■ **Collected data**
╭──

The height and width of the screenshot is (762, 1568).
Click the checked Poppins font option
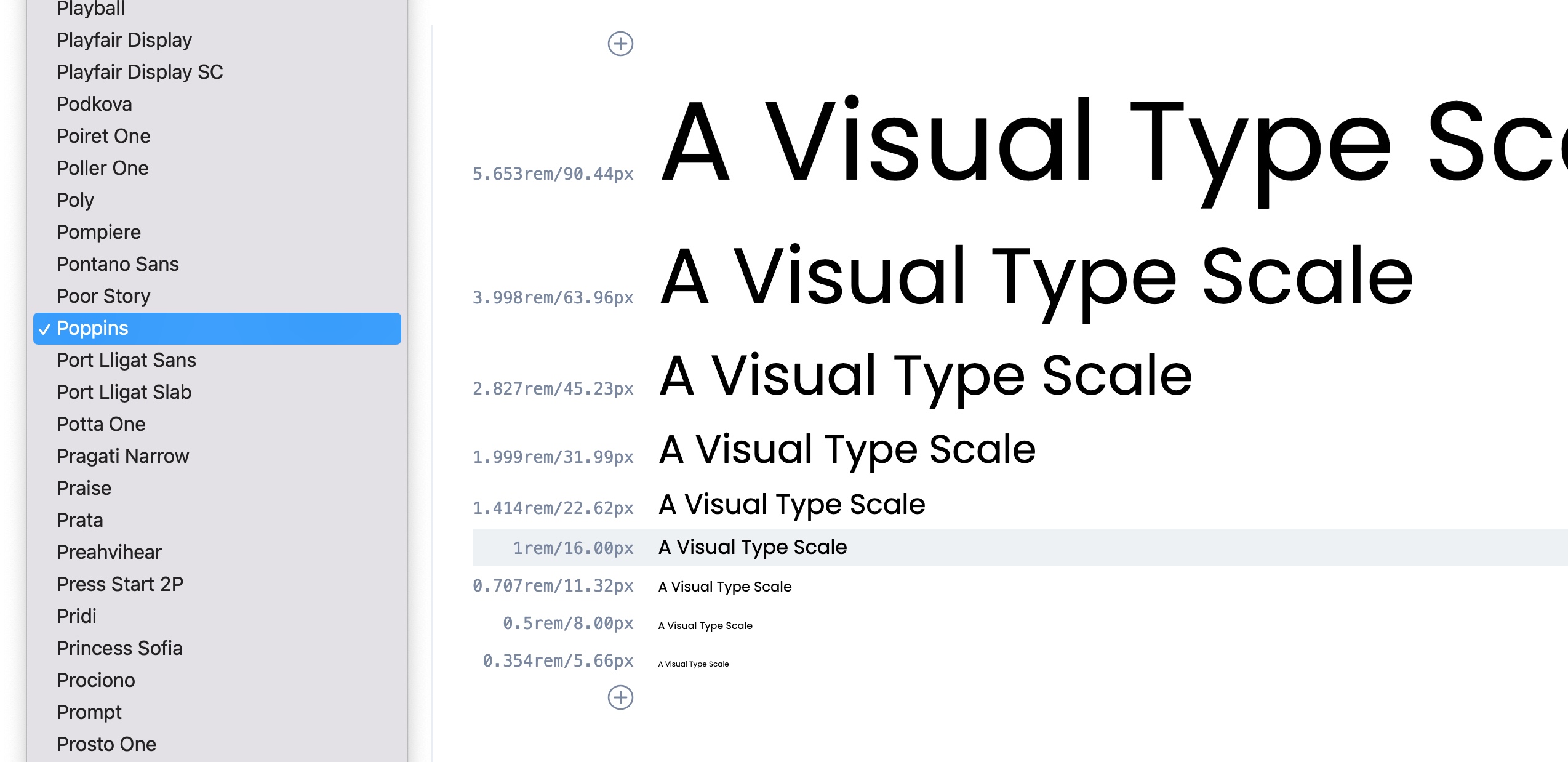click(92, 328)
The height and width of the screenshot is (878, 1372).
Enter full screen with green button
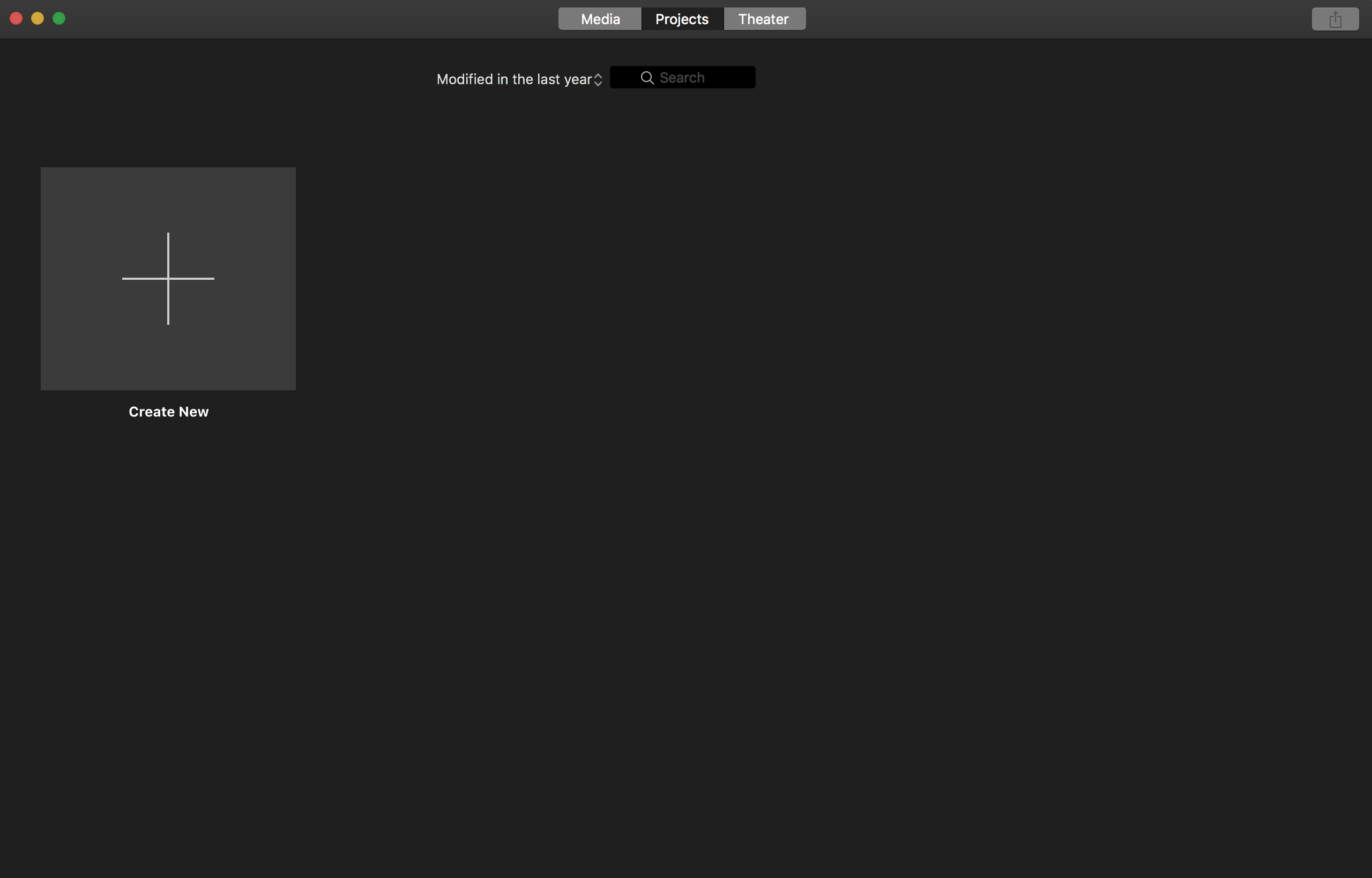[x=59, y=19]
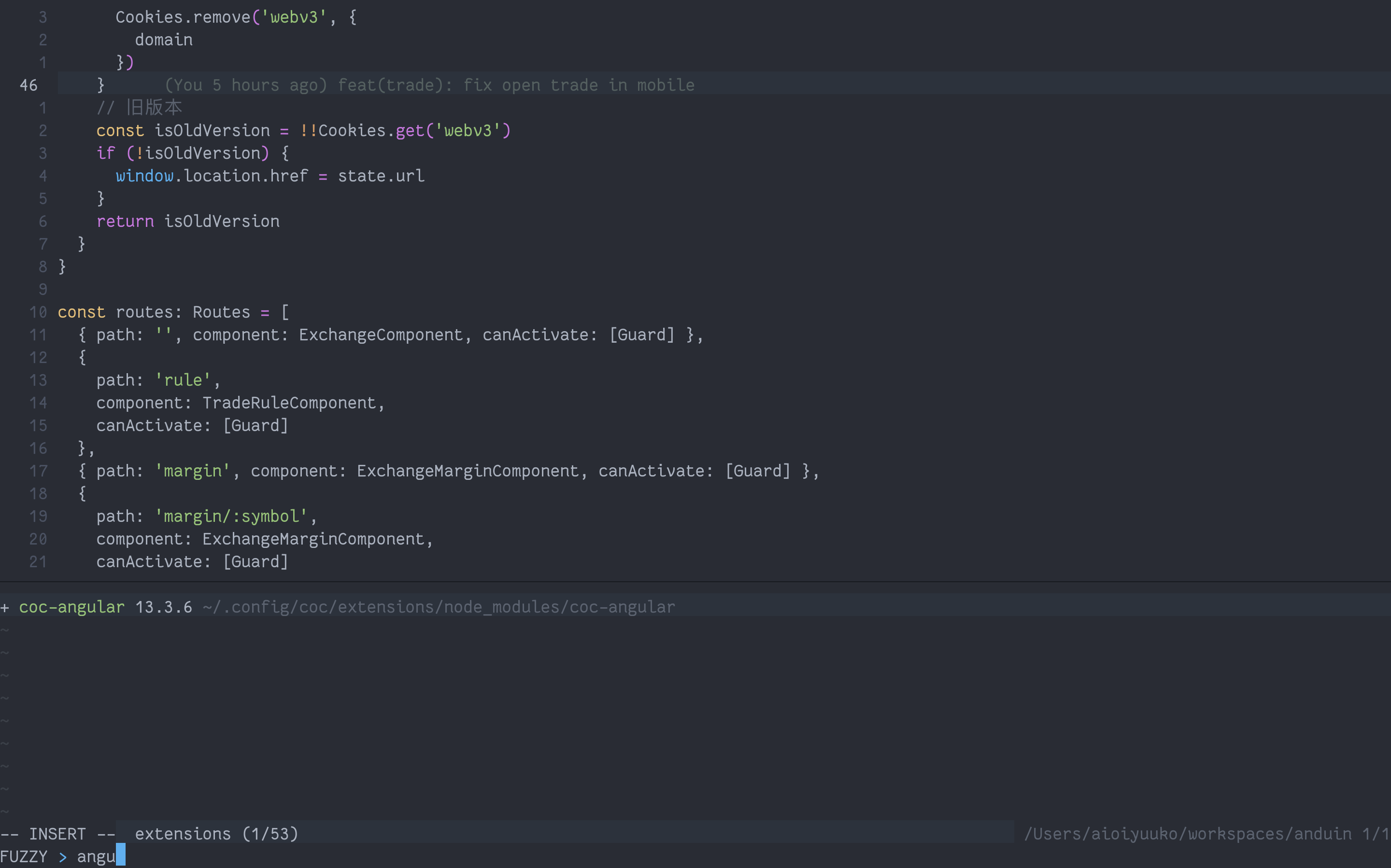Screen dimensions: 1391x868
Task: Click the 'webv3' string in Cookies.remove
Action: [294, 16]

╰──

■ **Exercise instructions**
Each entry above is to be restated exactly, without its images.

■ **Result for this task**
The height and width of the screenshot is (762, 1568).
Click the checked Poppins font option
click(92, 328)
The height and width of the screenshot is (878, 1372).
Enter full screen with green button
[x=59, y=19]
Screen dimensions: 1391x868
Task: Click the 'webv3' string in Cookies.remove
Action: [294, 16]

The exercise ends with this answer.